Scientists are in the Arctic on a one-year expedition, trying to conduct a science project in an environment that is already one of the harshest on Earth, and then the ice floe they're camped out on completely melts as a virus overtakes the entire plane. Well, that actually happened to a group of boulder scientists.
The mission was dubbed the MOSAIC (Multidisciplinary Drifting Observatory for the Study of Arctic Climate) science expedition. The goal was to spend an entire year on an Arctic ice floe as it drifted toward the North Pole, and study the entire freeze-thaw cycle of the Arctic.
The scientists, many from Boulder, set out on this ambitious undertaking last September. The harsh climate was a given, but the mission faced many unexpected challenges.
They set up several science camps on the ice floe and worked through a brutal winter. When summer came, they knew the ice flow they were camped would start melting. They just didn't know it was going to melt so quickly.

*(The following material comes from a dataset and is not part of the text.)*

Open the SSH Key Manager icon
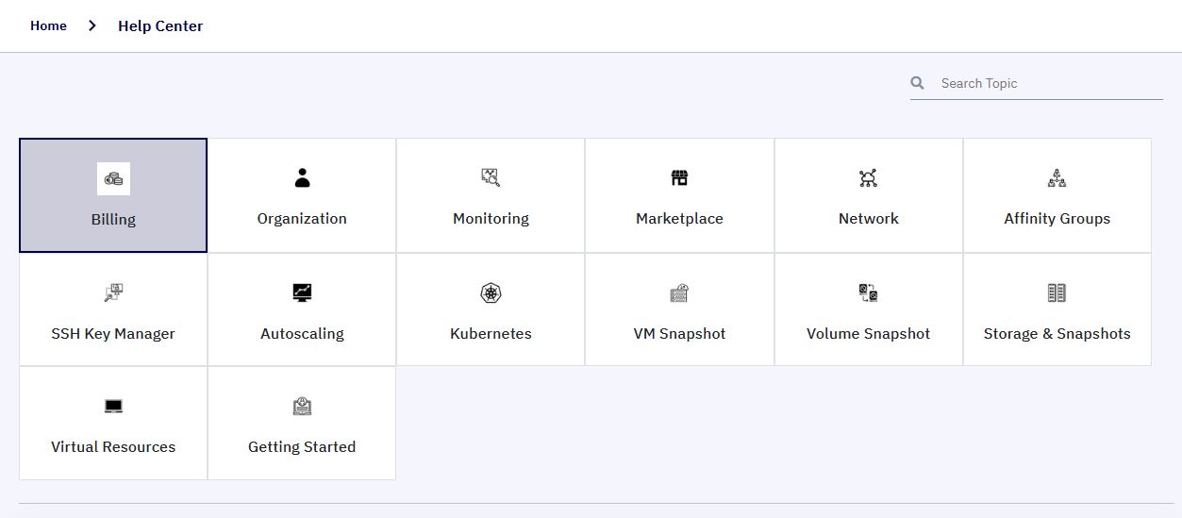 click(x=113, y=293)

“Everywhere you looked it was wet on the surface, and we were like, how are we going to do our operations here because it’s wet everywhere,” said atmospheric scientist Matt Shupe.
He just returned home after four straight months on the ice.

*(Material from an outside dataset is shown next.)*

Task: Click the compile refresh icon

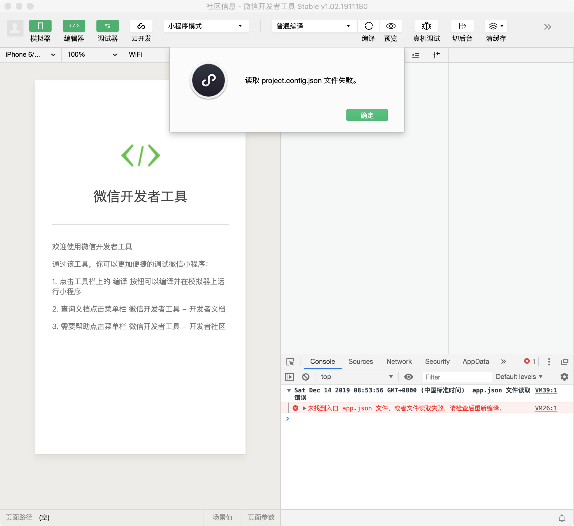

Shupe said water and slush would pond near their camps and form channels as the ice floe started to vanish.
“And then you can really identify, oh yeah it’s safe to walk there, and maybe over there it’s not so good, and so on a day-to-day basis, we had to adapt to this evolving surface and optimize out measurements according to that,” Shupe said.

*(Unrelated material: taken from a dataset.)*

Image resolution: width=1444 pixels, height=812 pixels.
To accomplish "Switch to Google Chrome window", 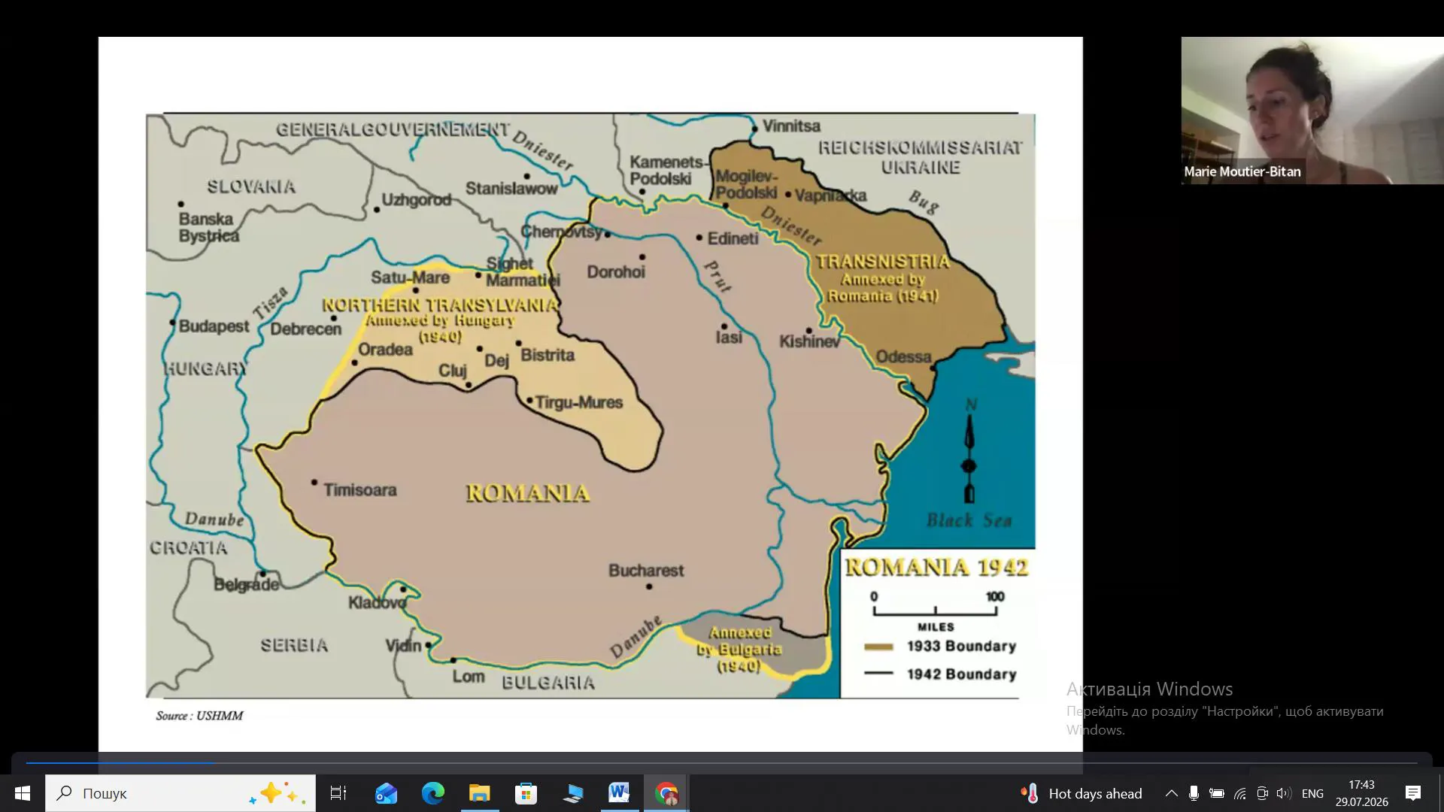I will click(x=666, y=793).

They shifted camps, and re-positioned instruments until their ice floe finally melted away completely. They measured it down to the very last cube.
“It’s really just extraordinary that we were able to do that really,” he said.
And as if the floor melting away wasn’t hard enough to deal with, enter the 2020 coronavirus.
“Airports were closed, and ships were canceled, and so things got a little chaotic there for a while,” said Shupe.
He said that crews were on a regular rotation so that no one person had to endure the Arctic elements for too long. The crew of leg-three, which Shupe said just went through the three toughest months of the Arctic winter, was ready to return home when transportation was shut down.
That crew had to do two more months of work unexpectedly. Shupe said it was also difficult to get supplies to the MOSAIC ice floe.
Shupe was part of the first leg last September and was finally able to rejoin his colleagues in for leg four on the ice floe in late April. He said he had to first clear a two-week quarantine in Germany, but when he finally returned to the isolation of the Arctic, he said it was a big relief.
“Oh, what a blessing it was to be out there actually," he said. "It was our own little isolated, quarantined place, where we didn’t have social distancing, we didn’t have to wear masks," Shupe said. "We were just interacting with each other very closely and we didn’t even think about COVID. So it was actually really nice to be out there an away from the stresses that we get back here at home.”
Despite all the twists, Shupe said the mission was a complete success and will contribute to a new understanding of how the Arctic climate impacts the rest of the world. There are a few crew members still there finishing up some projects as the ice refreezes, and the MOISAIC expedition will officially end before September is over.